I turned to him. “Happens.”
He wrinkled his nose.
I knew what he was going to say. After all, everyone commented on it. “My eyepatch scared you?” I said, beating him to it. I rang up the beef jerky and the nut-filled candy bar he’d picked out.
“The whole combo,” he laughed. “The eye patch, the spotlight behind you, the rain. Only the murder weapon was missing. It was like a scene out of a movie. I wish I could’ve taken a picture.”
The machine behind me beeped, announcing that the second coffee of the day was ready. What an excellent opportunity to turn away and hide the fact that I didn’t know how to respond to his last sentence.
I put the coffee in a paper holder and set it on the counter in front of him. “Milk and sugar are on the side. That’s eight dollars and eighty-nine unless you want to put some money on the gas meter. But they also take cards.”

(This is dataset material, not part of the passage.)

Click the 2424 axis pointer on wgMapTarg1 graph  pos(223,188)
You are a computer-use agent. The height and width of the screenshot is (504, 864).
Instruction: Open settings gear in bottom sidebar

He shook his head and tossed ten bucks on the counter. “Do you like horror movies?”
I raised an eyebrow at him as I took the bill.
“This place,” he gestured around, “looks like something out of a horror movie.”
My left eyebrow went up even higher.
His neck lengthened as he must’ve realized how this sounded. “In a good way, though.”
“How can it be a good thing that the place where I work every day is scary enough to be the set of a horror movie?”
“That didn’t sound as flattering as I thought, did it?”
“Not really.”
“I sometimes forget that not everyone loves scary movies.”
I didn’t know what to say. This place didn’t look like a horror movie set to me. It was just an aging gas station in the woods, surrounded by mountains…okay, maybe I understood where he came from.
He sipped his coffee without adding cream or sugar. “Sorry, I thought you were into it, too,” he said, looking at the eye patch again.
One thing I hated was when people asked me about it.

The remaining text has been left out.